Chief Justice of the Supreme Court of Missouri
- In office July 1, 1973 – June 30, 1975
- Succeeded by: Robert E. Seiler
- In office July 1, 1981 – December 31, 1982
- Preceded by: John E. Bardgett
- Succeeded by: Albert L. Rendlen

Judge of the Supreme Court of Missouri
- In office September 7, 1965 – 1988
- Appointed by: Warren E. Hearnes
- Preceded by: Sidna Poage Dalton
- Succeeded by: Ann K. Covington

Personal details
- Born: August 31, 1924 Lebanon, Missouri
- Died: June 16, 1999 (aged 74) Jefferson City, Missouri
- Spouse: Wanda Sue Oates
- Alma mater: University of Missouri School of Law University of Missouri University of Tulsa

= Robert True Donnelly =

American judge

Robert True Donnelly (August 31, 1924 – June 16, 1999) was a judge on the Missouri Supreme Court from 1965 until 1988, and the chief justice of that same court twice, from 1973 to 1975 and again from 1981 through 1982. He was educated at the public schools of Tulsa, Oklahoma and also did graduate work at the University of Tulsa.
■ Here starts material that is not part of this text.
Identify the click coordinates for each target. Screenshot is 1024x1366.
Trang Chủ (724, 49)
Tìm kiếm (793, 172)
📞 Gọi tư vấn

During his 23 years on the court, he authored 546 opinions. While Chief Justice, he drew headlines by criticizing the Supreme Court of the United States for interpreting the U.S. Constitution beyond what the Founding Fathers "had envisioned." He also claimed that modern education was failing because it didn't "teach religious and moral values." He once called the Miranda Rule, "an example of tipping the balance in favor of the accused."